Bad flash drive caused worst U.S. military breach

Breach in 2008 was wake-up call for Defense Department to create new cybersecurity strategy, says U.S. Deputy Defense Secretary William J. Lynn III.

Elinor Mills Former Staff Writer
Elinor Mills covers Internet security and privacy. She joined CNET News in 2005 after working as a foreign correspondent for Reuters in Portugal and writing for The Industry Standard, the IDG News Service and the Associated Press.
Elinor Mills
3 min read
William J. Lynn III, deputy secretary of defense
William J. Lynn III, deputy secretary of defense U.S. Department of Defense

A malware-laden flash drive inserted in a laptop at a U.S. military base in the Middle East in 2008 led to the "most significant breach of" the nation's military computers ever, according to a new magazine article by a top defense official.

The malware uploaded itself to the U.S. Central Command network and spread undetected on classified and unclassified computers creating a "digital beachhead, from which data could be transferred to servers under foreign control," William J. Lynn III, U.S. deputy secretary of defense, wrote in his essay in the September/October issue of Foreign Affairs.

"It was a network administrator's worst fear: a rogue program operating silently, poised to deliver operational plans into the hands of an unknown adversary," he wrote. This previously classified incident was the most significant breach of U.S. military computers ever, and it served as an important wake-up call. The Pentagon's operation to counter the attack, known as Operation Buckshot Yankee, marked a turning point in U.S. cyberdefense strategy."

Lynn doesn't say who was believed to be responsible for the breach, but says the malicious code on the flash drive was placed there by a "foreign intelligence agency." In his essay, entitled "Defending a New Domain: The Pentagon's Cyberstrategy," (registration required for full article) Lynn estimates that more than 100 foreign intelligence organizations are trying to break into U.S. networks and said some governments have the ability to disrupt parts of the U.S. information infrastructure.

Military and civilian networks in the U.S. are scanned millions of times each day and thousands of files, including weapons blueprints, operations plans, and surveillance data, have been stolen by adversaries, he says. The military's global communications backbone alone covers 15,000 networks and 7 million computing devices in dozens of countries, according to Lynn.

"Hackers and foreign governments are increasingly able to launch sophisticated intrusions into the networks that control critical civilian infrastructure. Computer-induced failures of U.S. power grids, transportation networks, or financial systems could cause massive physical damage and economic disruption," he wrote. Meanwhile, Lynn warns of the threat from products shipped to the U.S. being tampered with and said counterfeit hardware has been detected in systems purchased by the Defense Department.

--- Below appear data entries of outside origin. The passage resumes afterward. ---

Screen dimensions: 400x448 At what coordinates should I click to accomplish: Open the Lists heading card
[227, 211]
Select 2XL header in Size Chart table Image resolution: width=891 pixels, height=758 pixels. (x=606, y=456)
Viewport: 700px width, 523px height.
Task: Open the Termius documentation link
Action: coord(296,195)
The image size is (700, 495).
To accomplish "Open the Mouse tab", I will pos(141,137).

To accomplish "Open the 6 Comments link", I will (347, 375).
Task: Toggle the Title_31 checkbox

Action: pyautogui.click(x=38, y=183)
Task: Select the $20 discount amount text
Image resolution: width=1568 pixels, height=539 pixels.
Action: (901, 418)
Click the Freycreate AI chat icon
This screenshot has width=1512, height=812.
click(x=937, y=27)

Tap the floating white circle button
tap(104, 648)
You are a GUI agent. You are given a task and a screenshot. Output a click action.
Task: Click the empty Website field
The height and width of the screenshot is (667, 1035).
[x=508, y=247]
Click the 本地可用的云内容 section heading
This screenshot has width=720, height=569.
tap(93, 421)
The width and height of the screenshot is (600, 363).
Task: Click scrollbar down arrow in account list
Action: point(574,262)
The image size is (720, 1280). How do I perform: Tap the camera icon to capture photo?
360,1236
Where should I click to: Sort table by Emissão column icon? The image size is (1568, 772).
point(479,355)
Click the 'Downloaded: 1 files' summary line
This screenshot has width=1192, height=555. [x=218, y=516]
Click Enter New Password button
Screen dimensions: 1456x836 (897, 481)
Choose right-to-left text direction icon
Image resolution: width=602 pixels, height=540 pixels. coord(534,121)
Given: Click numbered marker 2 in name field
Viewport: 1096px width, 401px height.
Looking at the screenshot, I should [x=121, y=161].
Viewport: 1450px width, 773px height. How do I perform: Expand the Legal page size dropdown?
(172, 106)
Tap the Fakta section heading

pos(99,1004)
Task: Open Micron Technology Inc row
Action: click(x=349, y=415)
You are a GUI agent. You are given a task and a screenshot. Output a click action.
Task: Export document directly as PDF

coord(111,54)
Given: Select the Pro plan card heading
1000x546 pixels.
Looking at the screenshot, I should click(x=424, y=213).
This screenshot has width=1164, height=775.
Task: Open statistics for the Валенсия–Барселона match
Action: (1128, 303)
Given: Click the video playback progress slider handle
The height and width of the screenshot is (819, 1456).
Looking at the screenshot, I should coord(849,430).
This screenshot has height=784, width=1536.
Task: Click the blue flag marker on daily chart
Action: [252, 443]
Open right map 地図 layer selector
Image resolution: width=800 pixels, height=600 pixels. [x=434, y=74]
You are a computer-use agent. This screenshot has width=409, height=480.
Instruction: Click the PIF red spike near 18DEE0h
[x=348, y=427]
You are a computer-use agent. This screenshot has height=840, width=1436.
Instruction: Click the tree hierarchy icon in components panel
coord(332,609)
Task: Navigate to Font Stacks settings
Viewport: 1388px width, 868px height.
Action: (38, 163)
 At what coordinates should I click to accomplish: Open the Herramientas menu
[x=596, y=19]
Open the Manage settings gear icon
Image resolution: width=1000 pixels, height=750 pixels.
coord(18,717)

"Rogue code, including so-called logic bombs, which cause sudden malfunctions, can be inserted into software as it is being developed. As for hardware, remotely operated 'kill switches' and hidden 'backdoors' can be written into the computer chips used by the military, allowing outside actors to manipulate the systems from afar," he wrote. "The risk of compromise in the manufacturing process is very real and is perhaps the least understood cyberthreat. Tampering is almost impossible to detect and even harder to eradicate."

To deal with these varied and mounting threats, the Pentagon recognizes cyberspace as a "new domain of warfare," that is just as critical to military operations as "land, sea, air, and space," Lynn wrote.

The Defense Department needs a proper organizational structure to handle threats in cyberspace, needs to be able to respond quickly, and must ensure that civilian infrastructure is secure, he said. The Pentagon also must hire more trained cybersecurity professionals and innovate faster.

"Cyberattacks offer a means for potential adversaries to overcome overwhelming U.S. advantages in conventional military power and to do so in ways that are instantaneous and exceedingly hard to trace. Such attacks may not cause the mass casualties of a nuclear strike, but they could paralyze U.S. society all the same," he wrote. "In the long run, hackers' systematic penetration of U.S. universities and businesses could rob the United States of its intellectual property and competitive edge in the global economy."